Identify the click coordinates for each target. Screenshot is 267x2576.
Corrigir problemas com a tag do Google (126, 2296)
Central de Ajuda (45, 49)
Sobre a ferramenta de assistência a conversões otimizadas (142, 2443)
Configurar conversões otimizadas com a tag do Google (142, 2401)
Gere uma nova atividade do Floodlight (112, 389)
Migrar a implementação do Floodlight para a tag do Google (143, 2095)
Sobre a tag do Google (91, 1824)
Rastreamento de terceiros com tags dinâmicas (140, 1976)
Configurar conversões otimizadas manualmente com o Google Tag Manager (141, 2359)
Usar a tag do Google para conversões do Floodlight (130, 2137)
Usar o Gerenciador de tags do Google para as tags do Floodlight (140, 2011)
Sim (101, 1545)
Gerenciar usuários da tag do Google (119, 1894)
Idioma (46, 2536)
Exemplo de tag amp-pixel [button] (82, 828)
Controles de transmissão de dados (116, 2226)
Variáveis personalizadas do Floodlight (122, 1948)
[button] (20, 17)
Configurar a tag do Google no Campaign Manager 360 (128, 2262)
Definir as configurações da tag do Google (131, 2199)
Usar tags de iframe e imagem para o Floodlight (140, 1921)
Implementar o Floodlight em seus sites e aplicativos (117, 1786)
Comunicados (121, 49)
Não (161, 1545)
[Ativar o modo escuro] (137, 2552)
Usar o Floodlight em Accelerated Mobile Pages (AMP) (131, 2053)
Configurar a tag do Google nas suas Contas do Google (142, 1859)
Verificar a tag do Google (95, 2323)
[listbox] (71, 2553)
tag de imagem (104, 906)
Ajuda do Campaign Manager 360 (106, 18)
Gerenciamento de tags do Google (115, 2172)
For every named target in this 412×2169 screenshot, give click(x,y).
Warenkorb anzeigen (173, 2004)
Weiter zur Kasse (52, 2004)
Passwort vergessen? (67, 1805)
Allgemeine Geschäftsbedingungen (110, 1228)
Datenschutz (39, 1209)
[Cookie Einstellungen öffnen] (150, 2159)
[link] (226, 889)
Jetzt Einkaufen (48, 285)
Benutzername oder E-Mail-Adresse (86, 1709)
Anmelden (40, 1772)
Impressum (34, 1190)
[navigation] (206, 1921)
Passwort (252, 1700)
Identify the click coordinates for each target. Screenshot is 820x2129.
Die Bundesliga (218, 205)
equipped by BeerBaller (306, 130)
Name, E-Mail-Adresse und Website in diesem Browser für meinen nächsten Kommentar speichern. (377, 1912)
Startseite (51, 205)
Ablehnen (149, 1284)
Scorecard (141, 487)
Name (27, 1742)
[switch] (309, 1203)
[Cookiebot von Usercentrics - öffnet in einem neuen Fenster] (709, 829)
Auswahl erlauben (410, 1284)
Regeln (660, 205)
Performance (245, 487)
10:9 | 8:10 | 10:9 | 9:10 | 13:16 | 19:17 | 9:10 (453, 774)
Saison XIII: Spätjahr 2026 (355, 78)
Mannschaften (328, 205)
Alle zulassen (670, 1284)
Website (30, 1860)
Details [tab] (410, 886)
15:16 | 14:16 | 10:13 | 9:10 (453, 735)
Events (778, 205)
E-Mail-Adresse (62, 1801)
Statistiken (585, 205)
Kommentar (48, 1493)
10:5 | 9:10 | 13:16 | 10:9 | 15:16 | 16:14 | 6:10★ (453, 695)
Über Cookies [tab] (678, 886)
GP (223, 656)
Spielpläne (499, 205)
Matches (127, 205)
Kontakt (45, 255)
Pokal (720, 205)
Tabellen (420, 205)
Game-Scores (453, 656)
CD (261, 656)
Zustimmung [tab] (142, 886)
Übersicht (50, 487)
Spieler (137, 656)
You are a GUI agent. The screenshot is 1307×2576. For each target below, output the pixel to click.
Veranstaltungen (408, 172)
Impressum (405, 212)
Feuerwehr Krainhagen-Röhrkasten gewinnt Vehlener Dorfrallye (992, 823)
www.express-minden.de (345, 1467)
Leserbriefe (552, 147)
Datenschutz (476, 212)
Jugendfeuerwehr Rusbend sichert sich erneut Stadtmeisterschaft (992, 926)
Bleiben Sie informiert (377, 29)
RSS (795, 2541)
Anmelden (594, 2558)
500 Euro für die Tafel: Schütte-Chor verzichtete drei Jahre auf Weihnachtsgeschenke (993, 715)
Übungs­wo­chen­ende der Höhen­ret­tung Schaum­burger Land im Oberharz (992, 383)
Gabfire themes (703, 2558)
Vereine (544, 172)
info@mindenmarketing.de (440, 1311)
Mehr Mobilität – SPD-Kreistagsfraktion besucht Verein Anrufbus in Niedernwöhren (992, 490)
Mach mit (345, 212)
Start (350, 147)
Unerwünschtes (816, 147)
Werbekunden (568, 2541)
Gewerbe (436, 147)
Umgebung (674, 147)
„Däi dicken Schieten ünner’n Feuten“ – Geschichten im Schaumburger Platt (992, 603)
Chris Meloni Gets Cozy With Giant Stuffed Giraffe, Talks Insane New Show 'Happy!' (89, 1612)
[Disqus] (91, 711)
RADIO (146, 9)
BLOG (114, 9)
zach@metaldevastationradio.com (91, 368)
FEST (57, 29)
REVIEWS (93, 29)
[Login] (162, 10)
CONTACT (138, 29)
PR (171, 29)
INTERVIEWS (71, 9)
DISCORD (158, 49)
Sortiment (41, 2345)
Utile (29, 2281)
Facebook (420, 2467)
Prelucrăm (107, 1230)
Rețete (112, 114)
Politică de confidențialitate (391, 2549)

• [Aim of the task]
Which lines of the listing contain the string "Usar"? Copy every one of them.

• [Answer to this task]
Usar a tag do Google para conversões do Floodlight (130, 2137)
Usar o Gerenciador de tags do Google para as tags do Floodlight (140, 2011)
Usar tags de iframe e imagem para o Floodlight (140, 1921)
Usar o Floodlight em Accelerated Mobile Pages (AMP) (131, 2053)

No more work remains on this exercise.